Stored data entries
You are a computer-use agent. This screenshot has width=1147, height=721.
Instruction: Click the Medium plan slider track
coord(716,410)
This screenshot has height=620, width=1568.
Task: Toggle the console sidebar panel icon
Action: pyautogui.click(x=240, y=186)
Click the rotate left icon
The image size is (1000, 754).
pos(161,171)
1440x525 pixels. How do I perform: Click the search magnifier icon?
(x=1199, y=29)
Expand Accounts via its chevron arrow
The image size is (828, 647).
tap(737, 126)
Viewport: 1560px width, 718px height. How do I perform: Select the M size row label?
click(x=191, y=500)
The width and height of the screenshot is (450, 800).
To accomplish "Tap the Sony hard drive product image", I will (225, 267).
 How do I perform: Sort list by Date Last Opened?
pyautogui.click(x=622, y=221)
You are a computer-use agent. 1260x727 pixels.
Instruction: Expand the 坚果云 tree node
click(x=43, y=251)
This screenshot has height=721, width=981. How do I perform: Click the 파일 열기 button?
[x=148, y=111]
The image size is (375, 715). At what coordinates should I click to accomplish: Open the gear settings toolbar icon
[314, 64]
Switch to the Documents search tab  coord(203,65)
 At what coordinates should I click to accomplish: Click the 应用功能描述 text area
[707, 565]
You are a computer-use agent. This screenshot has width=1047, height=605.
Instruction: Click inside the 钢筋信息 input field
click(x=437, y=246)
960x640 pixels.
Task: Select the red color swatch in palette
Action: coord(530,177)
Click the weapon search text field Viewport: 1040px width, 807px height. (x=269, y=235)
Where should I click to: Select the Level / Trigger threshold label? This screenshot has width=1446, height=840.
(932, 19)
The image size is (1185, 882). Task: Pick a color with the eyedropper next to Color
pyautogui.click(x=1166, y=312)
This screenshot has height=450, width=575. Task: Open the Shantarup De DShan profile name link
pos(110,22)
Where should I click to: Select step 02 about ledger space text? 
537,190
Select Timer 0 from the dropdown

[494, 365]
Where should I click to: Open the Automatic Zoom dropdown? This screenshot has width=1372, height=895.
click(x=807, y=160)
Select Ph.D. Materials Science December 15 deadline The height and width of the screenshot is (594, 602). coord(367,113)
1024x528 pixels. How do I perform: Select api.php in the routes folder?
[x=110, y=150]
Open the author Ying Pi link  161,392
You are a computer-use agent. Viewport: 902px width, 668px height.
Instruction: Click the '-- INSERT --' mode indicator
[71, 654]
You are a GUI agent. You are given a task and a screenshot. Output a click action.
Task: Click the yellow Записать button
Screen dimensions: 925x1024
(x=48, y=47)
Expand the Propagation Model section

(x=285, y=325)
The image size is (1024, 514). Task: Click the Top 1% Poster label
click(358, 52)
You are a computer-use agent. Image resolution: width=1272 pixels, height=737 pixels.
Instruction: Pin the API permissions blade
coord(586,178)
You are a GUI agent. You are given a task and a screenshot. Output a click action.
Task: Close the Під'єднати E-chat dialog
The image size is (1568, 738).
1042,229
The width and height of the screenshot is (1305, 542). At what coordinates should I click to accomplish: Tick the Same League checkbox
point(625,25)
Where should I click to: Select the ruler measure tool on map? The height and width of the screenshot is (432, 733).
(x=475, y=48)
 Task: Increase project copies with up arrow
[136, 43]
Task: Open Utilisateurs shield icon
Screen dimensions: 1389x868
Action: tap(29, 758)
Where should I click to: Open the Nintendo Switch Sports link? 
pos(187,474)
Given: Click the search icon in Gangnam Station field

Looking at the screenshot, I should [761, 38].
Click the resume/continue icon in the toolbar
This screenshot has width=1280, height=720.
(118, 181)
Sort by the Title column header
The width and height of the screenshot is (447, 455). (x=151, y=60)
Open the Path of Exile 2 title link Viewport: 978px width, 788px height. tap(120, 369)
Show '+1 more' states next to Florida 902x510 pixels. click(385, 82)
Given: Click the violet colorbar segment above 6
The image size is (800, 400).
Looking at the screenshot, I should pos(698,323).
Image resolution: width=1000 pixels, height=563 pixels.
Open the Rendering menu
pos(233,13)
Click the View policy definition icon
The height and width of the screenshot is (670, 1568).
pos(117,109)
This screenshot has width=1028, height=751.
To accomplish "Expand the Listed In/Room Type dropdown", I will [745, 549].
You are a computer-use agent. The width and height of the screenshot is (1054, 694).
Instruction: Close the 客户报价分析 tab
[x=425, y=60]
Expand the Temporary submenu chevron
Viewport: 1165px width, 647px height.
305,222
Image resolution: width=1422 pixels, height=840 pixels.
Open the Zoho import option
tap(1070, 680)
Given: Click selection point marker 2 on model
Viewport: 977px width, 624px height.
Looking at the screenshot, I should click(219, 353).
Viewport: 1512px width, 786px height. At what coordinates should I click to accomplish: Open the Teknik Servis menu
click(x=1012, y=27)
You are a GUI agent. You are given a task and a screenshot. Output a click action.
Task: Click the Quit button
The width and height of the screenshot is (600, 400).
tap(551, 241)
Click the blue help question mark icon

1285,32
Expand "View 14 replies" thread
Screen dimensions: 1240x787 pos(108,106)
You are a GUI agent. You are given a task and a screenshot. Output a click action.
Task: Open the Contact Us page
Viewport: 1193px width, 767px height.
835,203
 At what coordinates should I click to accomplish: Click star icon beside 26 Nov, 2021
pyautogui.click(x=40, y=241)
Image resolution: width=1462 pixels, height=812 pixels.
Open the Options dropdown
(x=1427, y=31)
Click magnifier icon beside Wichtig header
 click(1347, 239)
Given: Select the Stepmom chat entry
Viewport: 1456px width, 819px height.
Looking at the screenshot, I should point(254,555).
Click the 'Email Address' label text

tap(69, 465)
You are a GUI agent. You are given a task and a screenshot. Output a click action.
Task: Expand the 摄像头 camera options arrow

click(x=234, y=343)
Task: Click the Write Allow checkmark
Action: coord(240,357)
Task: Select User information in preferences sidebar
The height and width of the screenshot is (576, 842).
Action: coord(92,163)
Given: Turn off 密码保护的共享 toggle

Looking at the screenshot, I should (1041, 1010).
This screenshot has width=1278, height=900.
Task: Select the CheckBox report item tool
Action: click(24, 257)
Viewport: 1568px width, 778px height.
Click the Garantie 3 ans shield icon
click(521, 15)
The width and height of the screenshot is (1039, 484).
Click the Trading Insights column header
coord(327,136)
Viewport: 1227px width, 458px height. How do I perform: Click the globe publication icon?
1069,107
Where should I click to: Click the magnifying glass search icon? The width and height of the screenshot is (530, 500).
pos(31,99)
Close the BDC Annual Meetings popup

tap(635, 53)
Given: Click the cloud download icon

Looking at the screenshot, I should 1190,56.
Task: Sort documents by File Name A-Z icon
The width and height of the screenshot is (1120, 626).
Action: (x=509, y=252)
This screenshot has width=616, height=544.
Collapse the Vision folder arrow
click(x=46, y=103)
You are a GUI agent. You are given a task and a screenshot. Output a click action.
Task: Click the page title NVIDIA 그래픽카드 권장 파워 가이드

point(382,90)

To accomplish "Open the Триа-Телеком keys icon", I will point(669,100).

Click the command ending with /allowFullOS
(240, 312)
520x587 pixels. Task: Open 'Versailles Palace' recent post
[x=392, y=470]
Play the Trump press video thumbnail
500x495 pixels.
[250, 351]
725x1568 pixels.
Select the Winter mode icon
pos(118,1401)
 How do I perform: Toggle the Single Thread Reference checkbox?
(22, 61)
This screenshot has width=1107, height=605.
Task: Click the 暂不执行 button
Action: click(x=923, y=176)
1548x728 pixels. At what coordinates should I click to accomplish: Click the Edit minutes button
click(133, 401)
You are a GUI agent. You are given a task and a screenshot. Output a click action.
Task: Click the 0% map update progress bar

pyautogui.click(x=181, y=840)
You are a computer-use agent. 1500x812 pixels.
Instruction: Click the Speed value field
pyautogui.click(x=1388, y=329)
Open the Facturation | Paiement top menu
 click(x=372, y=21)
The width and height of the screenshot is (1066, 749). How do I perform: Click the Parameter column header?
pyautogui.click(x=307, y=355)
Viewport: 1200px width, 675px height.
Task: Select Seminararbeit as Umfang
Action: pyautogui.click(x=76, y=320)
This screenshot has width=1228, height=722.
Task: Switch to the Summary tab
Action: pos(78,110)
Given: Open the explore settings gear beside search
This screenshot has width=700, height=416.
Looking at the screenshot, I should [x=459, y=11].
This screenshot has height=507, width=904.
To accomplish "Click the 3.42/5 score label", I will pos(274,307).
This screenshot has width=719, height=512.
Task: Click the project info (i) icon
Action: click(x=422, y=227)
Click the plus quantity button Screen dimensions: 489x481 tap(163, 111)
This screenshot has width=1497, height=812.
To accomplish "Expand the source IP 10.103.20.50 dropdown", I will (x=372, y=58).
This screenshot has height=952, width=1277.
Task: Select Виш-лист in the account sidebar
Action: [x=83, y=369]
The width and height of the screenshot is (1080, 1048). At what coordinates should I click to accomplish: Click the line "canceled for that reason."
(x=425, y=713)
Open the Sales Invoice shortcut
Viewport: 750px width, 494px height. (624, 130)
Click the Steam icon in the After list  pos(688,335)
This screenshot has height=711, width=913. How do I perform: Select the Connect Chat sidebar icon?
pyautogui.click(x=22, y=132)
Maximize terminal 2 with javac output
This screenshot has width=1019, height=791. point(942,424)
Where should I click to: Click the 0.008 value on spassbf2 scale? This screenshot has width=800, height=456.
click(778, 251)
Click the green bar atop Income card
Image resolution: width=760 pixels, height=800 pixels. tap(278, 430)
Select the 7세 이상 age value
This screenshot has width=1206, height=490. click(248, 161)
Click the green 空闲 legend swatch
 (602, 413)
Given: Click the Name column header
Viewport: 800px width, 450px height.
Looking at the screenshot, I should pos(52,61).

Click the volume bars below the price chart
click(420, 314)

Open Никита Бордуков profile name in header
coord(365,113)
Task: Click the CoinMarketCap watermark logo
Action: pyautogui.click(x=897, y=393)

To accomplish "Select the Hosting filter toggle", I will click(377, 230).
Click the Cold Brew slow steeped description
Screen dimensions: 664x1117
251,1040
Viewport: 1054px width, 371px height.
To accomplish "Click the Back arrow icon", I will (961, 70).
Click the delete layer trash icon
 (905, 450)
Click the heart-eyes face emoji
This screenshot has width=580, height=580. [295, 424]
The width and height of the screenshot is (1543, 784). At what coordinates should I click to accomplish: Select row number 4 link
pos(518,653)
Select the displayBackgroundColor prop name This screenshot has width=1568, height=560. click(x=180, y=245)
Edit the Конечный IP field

DIRECTIONS » Please write out, exactly as they appear above, only the lines in the stretch from the line with "Task: Click the 0% map update progress bar" through the line with "Given: Open the".

YOUR SOLUTION »
Task: Click the 0% map update progress bar

pyautogui.click(x=181, y=840)
You are a computer-use agent. 1500x812 pixels.
Instruction: Click the Speed value field
pyautogui.click(x=1388, y=329)
Open the Facturation | Paiement top menu
 click(x=372, y=21)
The width and height of the screenshot is (1066, 749). How do I perform: Click the Parameter column header?
pyautogui.click(x=307, y=355)
Viewport: 1200px width, 675px height.
Task: Select Seminararbeit as Umfang
Action: pyautogui.click(x=76, y=320)
This screenshot has width=1228, height=722.
Task: Switch to the Summary tab
Action: pos(78,110)
Given: Open the explore settings gear beside search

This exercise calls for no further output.